A previous request from Columbus City Attorney Zach Klein asked for a pause on the six-month notice period. An order on Tuesday from judge Jeffrey Brown grants the pause, but sets it at 90 days. In addition, Brown outlined a process in which prospective local investors can privately pitch offers to purchase the club. More from The Columbus Dispatch:
The 90-day pause, or “toll” in legal parlance, comes at Klein’s request. He had argued that Precourt Sports Ventures and Major League Soccer have been vague about when the six months’ notice was given and when they could claim it was over. Despite Klein wanting a six-month toll, Brown set it at 90 days and said a decision on when the six-month period began would come later and that it would resume from that point once the toll was lifted.
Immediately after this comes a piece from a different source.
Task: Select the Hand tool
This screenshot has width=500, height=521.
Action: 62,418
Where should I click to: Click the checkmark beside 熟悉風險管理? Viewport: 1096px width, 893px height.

But Brown has several items he wants completed in the interim. He will meet separately with each side in the next 21 days to determine how to identify legitimate attempts to purchase the team locally. Before then, he wants the sides to determine for themselves how to fashion a nondisclosure agreement and what information needs to be disclosed to determine the value of the team.
“Negotiations between the parties for settlement of this case, with the assistance of this Court, shall continue during the 90-day tolling period ordered herein,” Brown wrote in his 19-page order. “Any bona fide purchaser(s)′ offer shall be submitted directly to this Court under seal, and such offers will then be provided to counsel as received.”
In the case of MAPFRE Stadium–which originally opened as Columbus Crew Stadium in 1999– the facility itself was privately financed, but the team has accepted free land, below-market leases and parking improvements. That was a sticking point in a motion to dismiss last month from the club and MLS, as defendants argued that MLS’s single-entity structure makes the league–not Anthony Precourt’s PSV–the team’s owner. Brown has decided to hold off on issuing a ruling on that motion.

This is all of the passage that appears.